余談に追加ですが、希林さんが出演された映画は好いものが多く、私は『あん』と『日日是好日』が特に好きです。周囲を和ませる希林さんの存在が観ていて心地よいのです。
『黒牢城』を観た翌々日に、時代劇繋がり(?)で映画『殺陣師 段平』のDVDを久しぶりに観ました。
この作品は大正時代が舞台で時代劇ではありませんが、長谷川幸延さんの戯曲を黒澤 明さんがマキノ雅弘監督の為に脚本を書いた昭和25年の「東映版」の映画を、昭和37年に大映が瑞穂春海監督で二度目の映画化をしたものです。

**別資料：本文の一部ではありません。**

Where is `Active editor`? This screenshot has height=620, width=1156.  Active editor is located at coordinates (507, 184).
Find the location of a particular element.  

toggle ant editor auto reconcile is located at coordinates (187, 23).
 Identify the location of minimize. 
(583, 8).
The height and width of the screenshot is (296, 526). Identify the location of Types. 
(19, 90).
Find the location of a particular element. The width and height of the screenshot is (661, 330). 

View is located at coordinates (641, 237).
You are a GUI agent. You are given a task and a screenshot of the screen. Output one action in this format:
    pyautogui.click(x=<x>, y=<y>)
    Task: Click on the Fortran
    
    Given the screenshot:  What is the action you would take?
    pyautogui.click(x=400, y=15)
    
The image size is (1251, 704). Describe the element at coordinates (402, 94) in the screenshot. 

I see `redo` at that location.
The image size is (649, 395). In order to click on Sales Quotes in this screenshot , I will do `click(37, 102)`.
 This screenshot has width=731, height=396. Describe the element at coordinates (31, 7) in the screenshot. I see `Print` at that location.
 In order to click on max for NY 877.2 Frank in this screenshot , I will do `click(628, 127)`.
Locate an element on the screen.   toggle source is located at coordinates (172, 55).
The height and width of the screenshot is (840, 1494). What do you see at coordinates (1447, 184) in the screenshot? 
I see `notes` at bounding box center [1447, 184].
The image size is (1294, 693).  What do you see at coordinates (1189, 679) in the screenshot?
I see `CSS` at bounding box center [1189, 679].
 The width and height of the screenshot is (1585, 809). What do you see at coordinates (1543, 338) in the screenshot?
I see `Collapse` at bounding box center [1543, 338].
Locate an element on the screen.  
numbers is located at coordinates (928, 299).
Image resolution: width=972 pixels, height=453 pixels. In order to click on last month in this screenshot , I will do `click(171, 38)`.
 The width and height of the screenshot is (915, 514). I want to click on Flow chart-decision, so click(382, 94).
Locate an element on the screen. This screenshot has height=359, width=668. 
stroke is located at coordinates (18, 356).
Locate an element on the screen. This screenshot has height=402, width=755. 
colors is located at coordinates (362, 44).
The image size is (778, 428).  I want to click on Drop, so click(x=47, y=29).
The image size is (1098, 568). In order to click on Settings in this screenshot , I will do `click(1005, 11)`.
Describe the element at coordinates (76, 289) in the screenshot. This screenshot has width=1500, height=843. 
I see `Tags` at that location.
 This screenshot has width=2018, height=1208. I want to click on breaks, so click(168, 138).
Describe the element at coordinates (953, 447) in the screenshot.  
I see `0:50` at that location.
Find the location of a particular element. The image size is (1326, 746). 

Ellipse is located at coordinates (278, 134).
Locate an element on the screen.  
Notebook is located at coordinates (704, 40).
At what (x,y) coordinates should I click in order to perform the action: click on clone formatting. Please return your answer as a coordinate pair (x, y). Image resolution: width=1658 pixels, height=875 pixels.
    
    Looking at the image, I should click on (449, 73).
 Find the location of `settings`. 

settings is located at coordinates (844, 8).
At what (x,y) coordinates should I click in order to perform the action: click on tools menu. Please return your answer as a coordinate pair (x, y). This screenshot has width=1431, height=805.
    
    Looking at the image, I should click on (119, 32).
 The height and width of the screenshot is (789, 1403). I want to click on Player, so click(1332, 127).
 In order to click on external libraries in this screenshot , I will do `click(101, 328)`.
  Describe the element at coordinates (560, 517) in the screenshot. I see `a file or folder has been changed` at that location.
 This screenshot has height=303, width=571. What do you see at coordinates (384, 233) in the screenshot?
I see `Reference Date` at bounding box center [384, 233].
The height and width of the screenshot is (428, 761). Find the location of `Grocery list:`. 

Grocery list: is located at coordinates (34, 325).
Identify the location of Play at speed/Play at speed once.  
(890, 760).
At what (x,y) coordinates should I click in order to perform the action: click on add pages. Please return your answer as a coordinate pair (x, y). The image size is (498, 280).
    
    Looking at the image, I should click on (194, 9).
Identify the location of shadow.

歌舞伎出身の殺陣師・市川段平(二代目 中村鴈治郎さん)と、新国劇を率いる沢田正二郎(市川雷蔵さん)の師弟愛を描いた作品ですが、方向性の違いなどで対立して袂を分ったり・・・という物語が人情味や笑いもある作品になって、ラストも好いです。
段平の妻・お春役の田中絹代さん、娘・お菊役の高田美和さんらの女優陣も良くて、こちらに感情が入る人も多いのではないでしょうか。ここでの高田美和さんはホントに可愛いです。
残念ながら私は東映版の『殺陣師段平』は未見なので比較はできませんが、そちらは前述した通り監督がマキノ雅弘さん(当時はマキノ正博)で、段平を月形龍之介さん、正二郎を市川右太衛門さん、お春を山田五十鈴さんがが演じています・・・と観てきたように書いています。
私は沢田正二郎さんが興した新国劇に無知なのですが、辰巳柳太郎さんや島田正吾さんを輩出した後に名優・緒形 拳さんが現れたのに、劇団の後継者に緒形さんではなく大山克巳さんを指名した事を批判する、何方かの寄稿文を読んだ事があり、そこでは緒形さんの実力に対する重鎮らの嫉妬があった、と記されていました。
それが正しい見立てなら「男の嫉妬は質が悪い」とは言い古された言葉だけど、正鵠を射ているのですね。
殺陣師の映画を観たら今度は、見事な殺陣シーンを観たくなりましたので、続けて時代劇DVDを何本か再見するつもりです。
最後まで読んで頂き、ありがとうございます。